문제 제시 - 아래 기록에서 "Switch chart to table view icon"라는 문구가 있는 줄부터 "(x=64, y=299)"라는 문구가 있는 줄까지, 양 끝 줄을 포함하여 한 글자도 바꾸지 말고 옮겨 적으십시오. 그림은 답에 넣지 마십시오.

제공 자료 -
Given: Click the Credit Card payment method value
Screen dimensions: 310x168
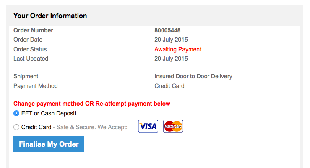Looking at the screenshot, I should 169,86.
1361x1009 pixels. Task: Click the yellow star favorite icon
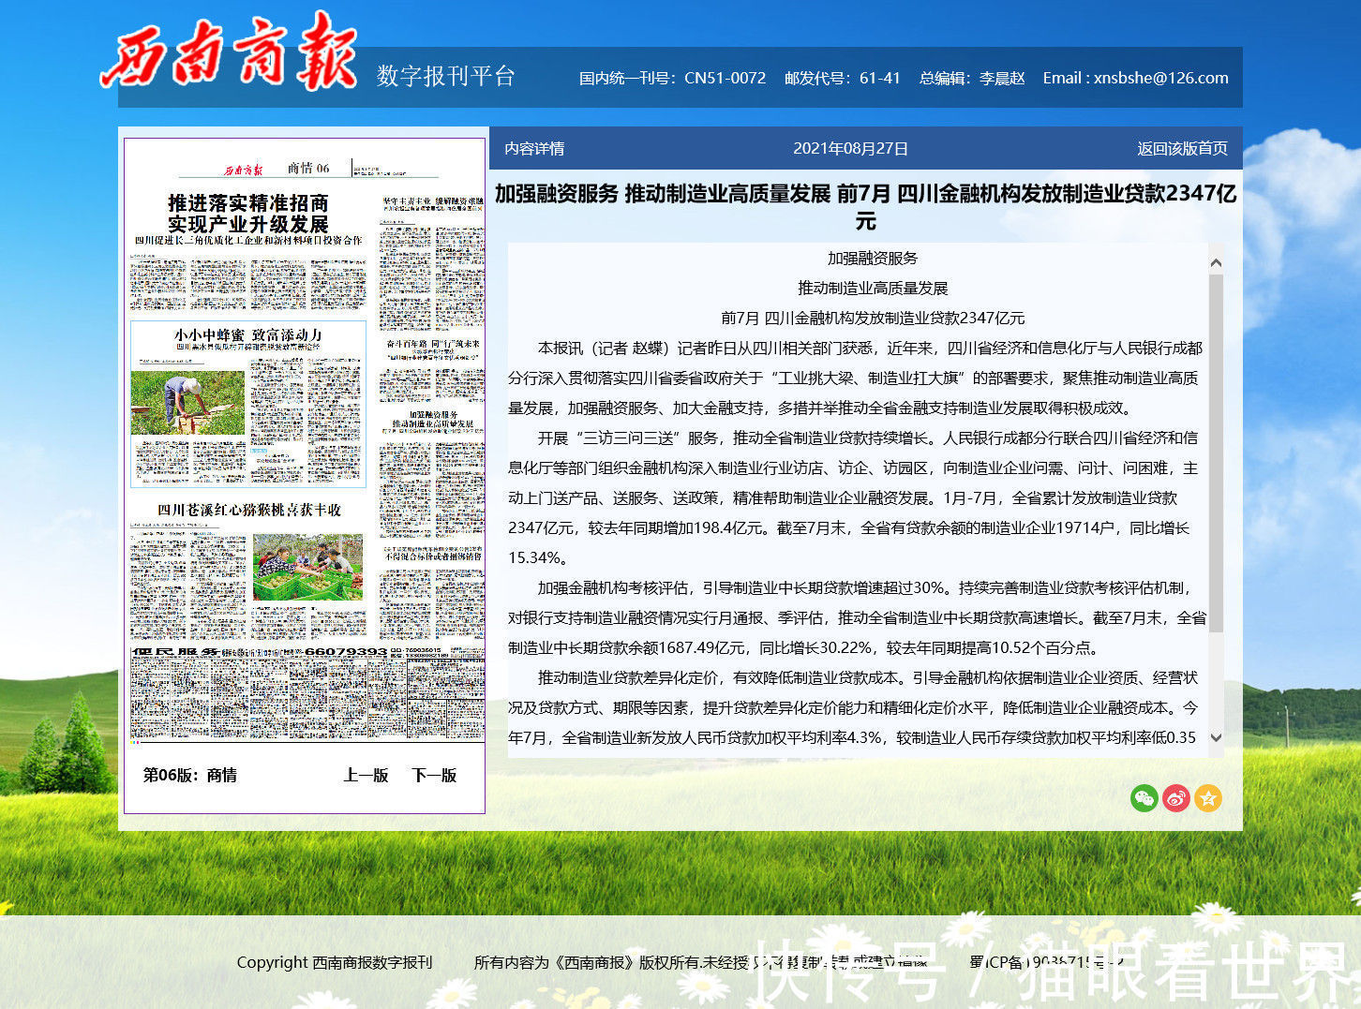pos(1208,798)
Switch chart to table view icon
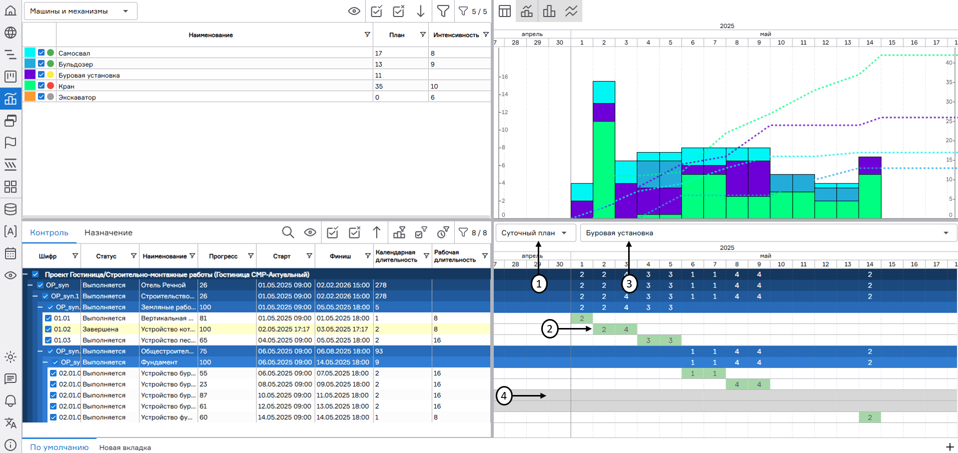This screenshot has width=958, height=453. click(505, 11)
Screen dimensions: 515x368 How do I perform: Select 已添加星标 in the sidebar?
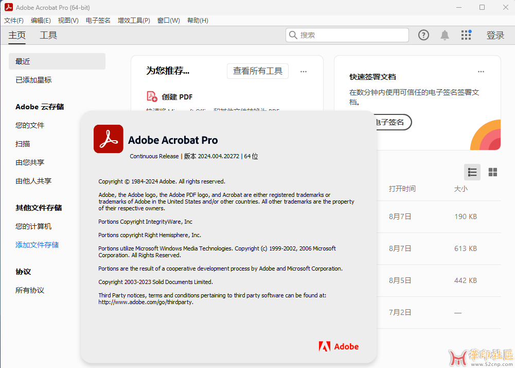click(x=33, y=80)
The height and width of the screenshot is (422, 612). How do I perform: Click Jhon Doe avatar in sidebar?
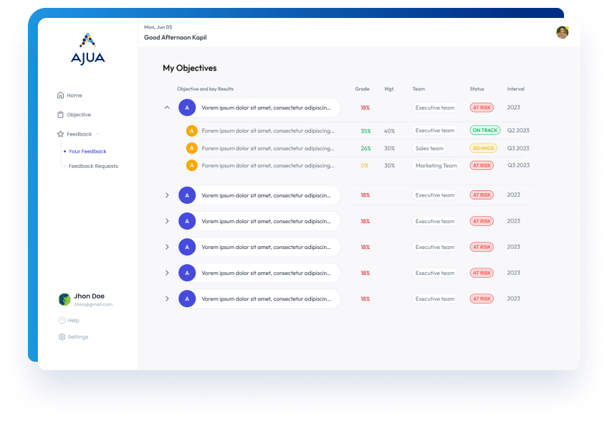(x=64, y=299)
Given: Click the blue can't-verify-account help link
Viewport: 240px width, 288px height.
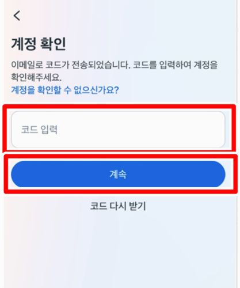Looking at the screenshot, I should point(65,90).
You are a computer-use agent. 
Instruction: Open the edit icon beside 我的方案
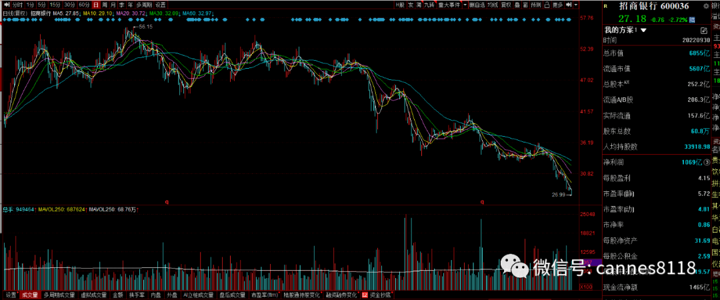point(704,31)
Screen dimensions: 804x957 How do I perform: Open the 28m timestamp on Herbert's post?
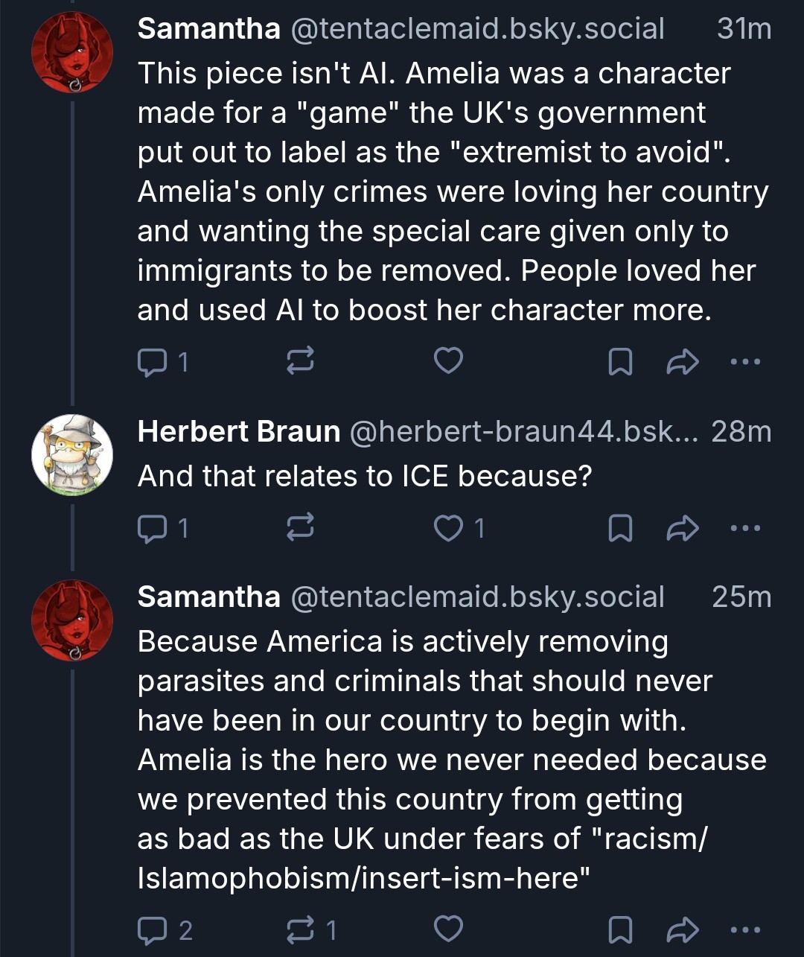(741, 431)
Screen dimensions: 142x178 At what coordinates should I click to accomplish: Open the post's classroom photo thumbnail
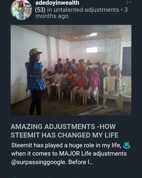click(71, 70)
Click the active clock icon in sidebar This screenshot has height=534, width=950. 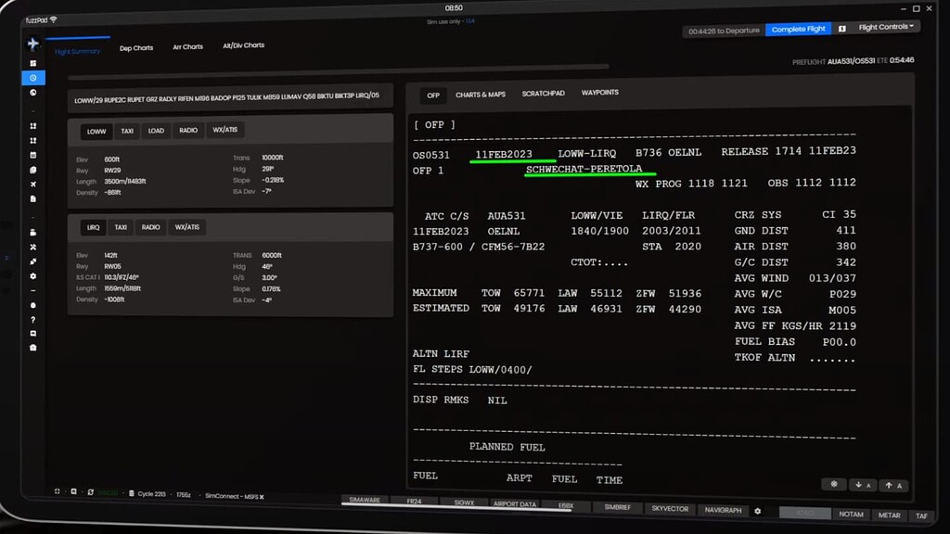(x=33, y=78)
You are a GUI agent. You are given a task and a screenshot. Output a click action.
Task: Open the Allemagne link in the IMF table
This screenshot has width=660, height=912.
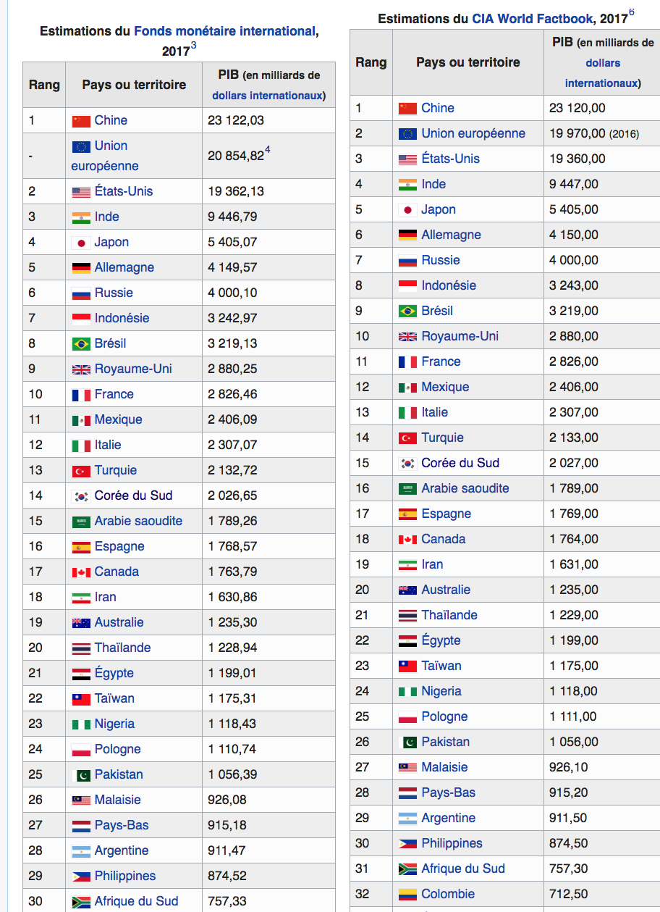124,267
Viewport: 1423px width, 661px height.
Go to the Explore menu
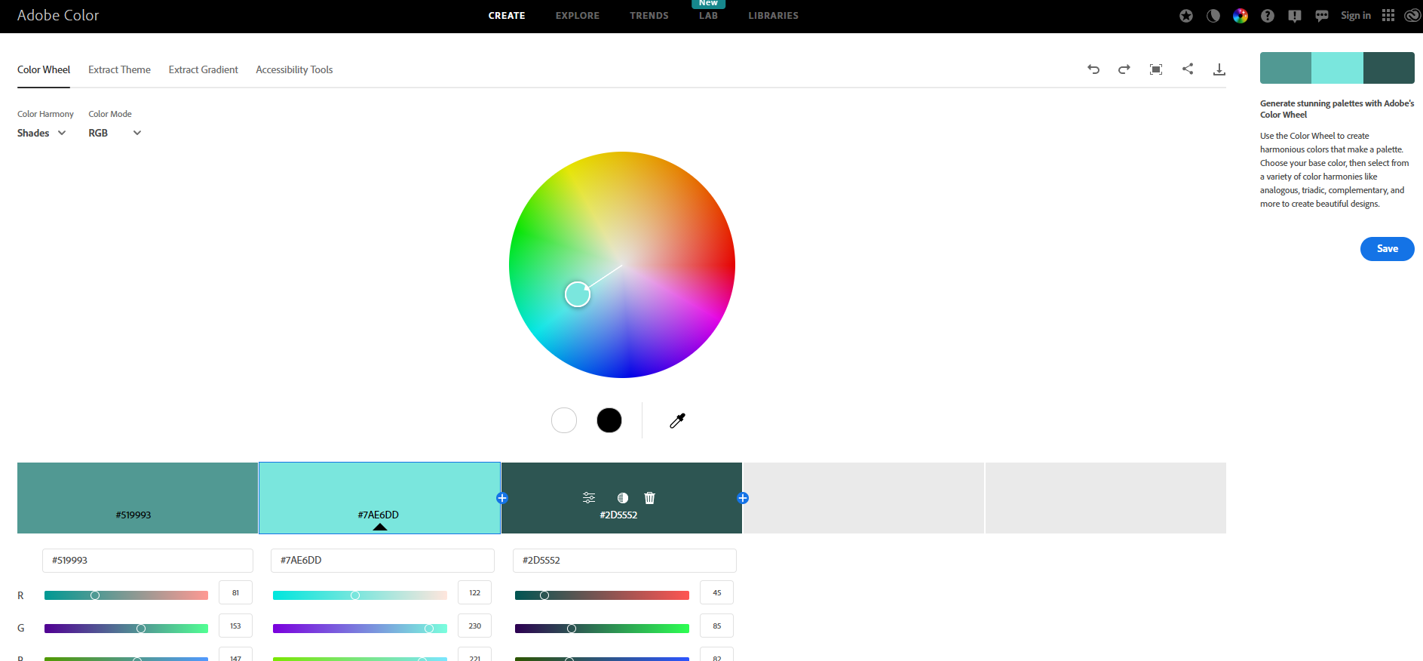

아래 답변 -
Switch chart to table view icon
This screenshot has width=958, height=453. click(505, 11)
Screen dimensions: 515x368 How do I perform: Select 已添加星标 in the sidebar?
click(x=33, y=80)
The height and width of the screenshot is (422, 612). How do I perform: Click Jhon Doe avatar in sidebar?
(x=64, y=299)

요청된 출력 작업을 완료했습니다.